Troubled journalists...

I was thinking about Glass as well. How can a person have so little self respect to attach their name to items they made up? If he were a fiction writer he would have been wonderful. He had an amazing imagination. But he was not. He was a journalist assigned to report the facts. He knew that but still he lied. I consider it lying because he was told to tell the truth and he didn't. If he were writing fiction he could do that.

It angered me that when he was interviewed he was so smug. It was like he didn't care he had gotten caught. He only wanted publicity. It was sad when he said he was apologizing on national television to the people he deceived. And only after five years. I agreed with the older gentleman that called him a worm. I would want to never see him again either.

I am so angered that he can now write about his experience and make money. I was pleased to hear that not many people bought his book. It serves him right.

Just one thing that bothered me. If he was so messed up about his lying then how can he pin point when he started. If he consciously did it he could. Therefore I think he did it on purpose and now is trying to cover his tracks.
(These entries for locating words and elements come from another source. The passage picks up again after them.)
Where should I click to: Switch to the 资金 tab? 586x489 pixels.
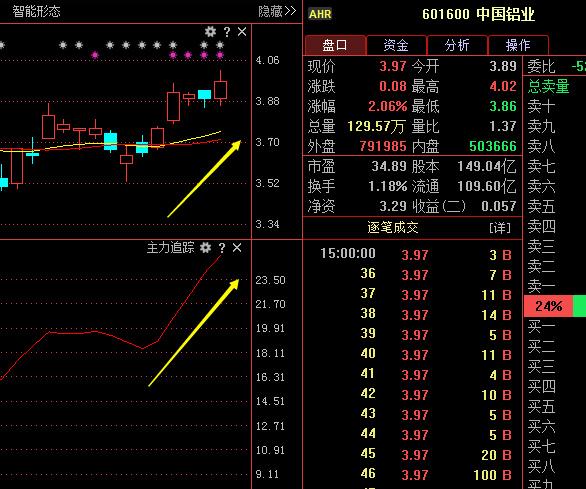396,45
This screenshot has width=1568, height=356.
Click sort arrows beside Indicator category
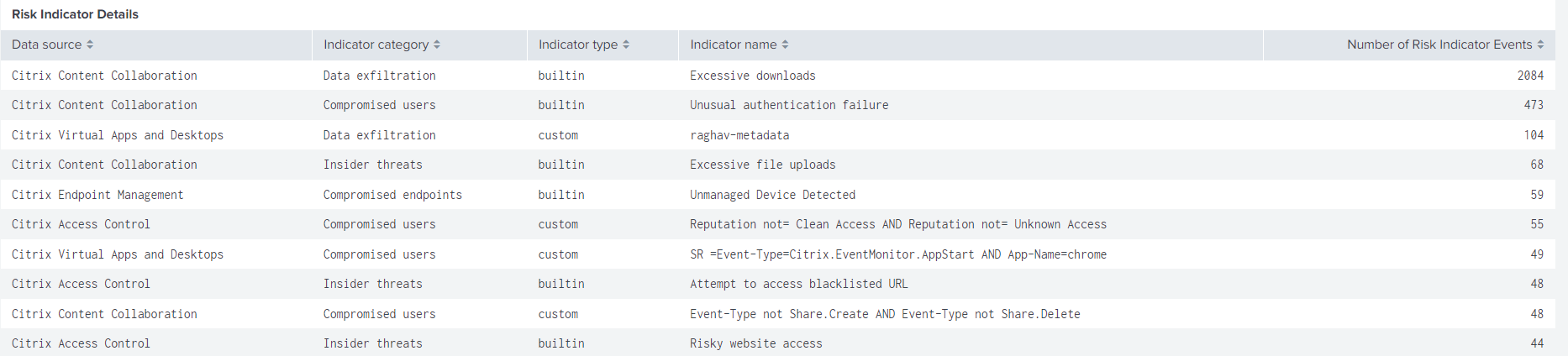coord(437,44)
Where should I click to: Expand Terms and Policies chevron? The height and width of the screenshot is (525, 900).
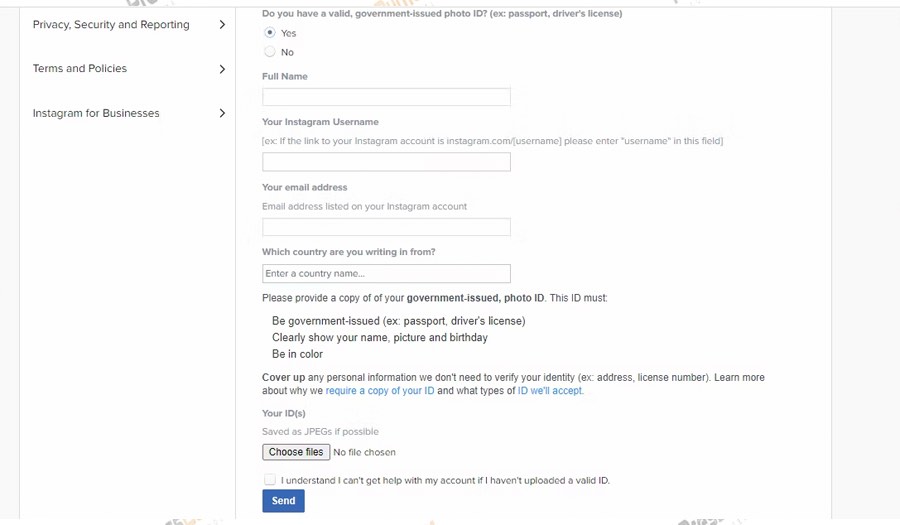[222, 69]
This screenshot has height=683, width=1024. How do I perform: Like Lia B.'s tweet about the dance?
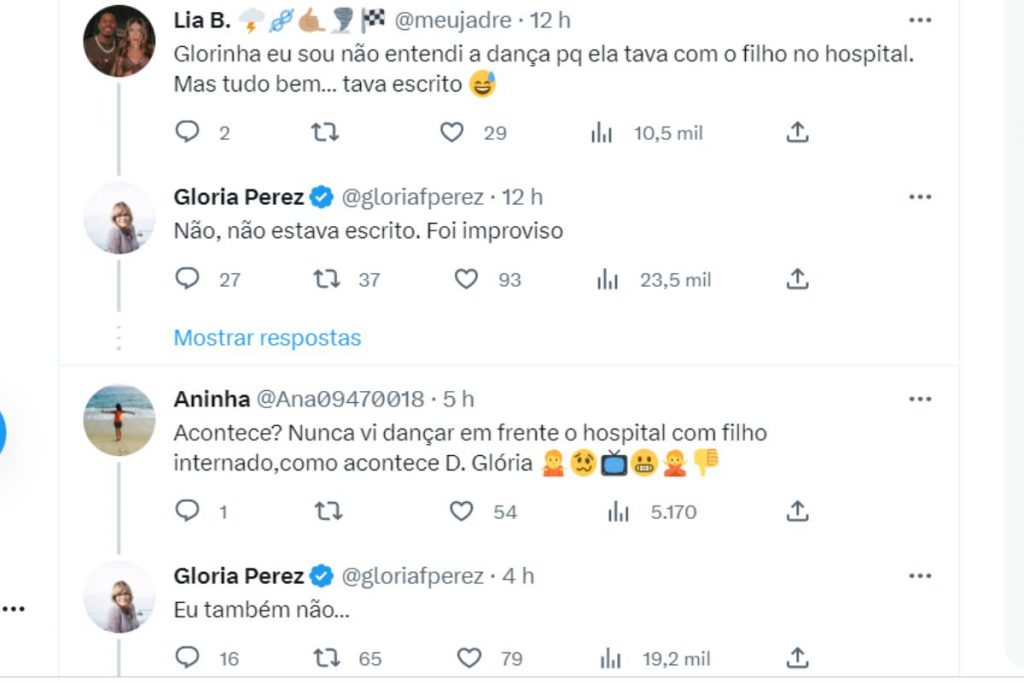point(452,132)
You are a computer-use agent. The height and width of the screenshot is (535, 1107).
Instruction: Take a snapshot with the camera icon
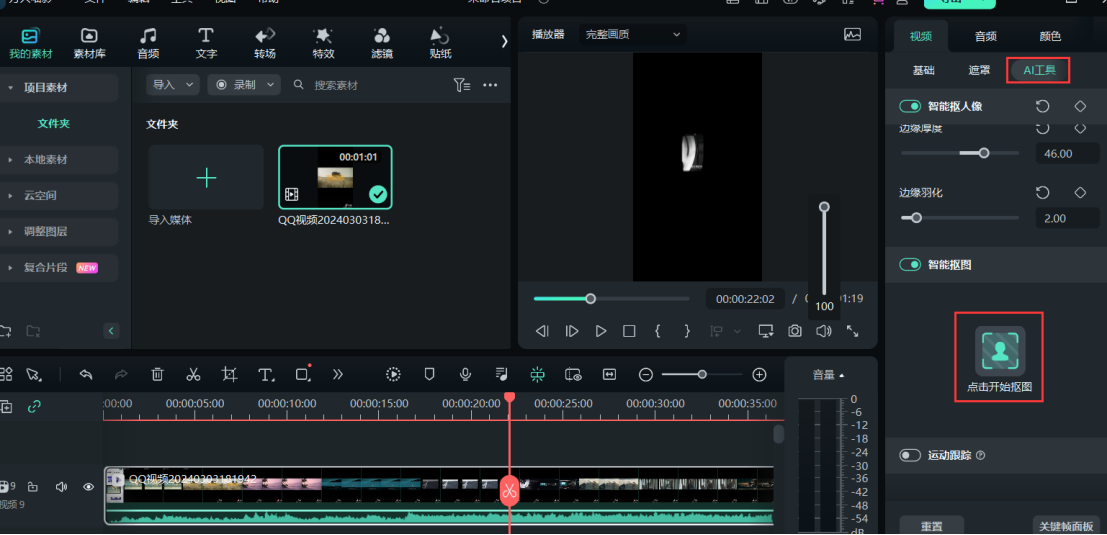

He thought he was so smart that he could get away with it and he wasn't. Now he has to find a way to make himself look like a victim when he isn't.

1 comment:

Moulton said...

Our culture has an unresolved issue with untruths.

We have an easier time making up our mind about deliberate untruths — bald-faced lies. We enjoy a good yarn, as long as it's shelved in the Fiction (or Humor) section of the library.

But there is another kind of untruth, far more insidious than intentional fabrications.

Our real problem is self-deception — adopting ungrounded beliefs upon which we base wide-ranging foreign policy and disastrous military adventures.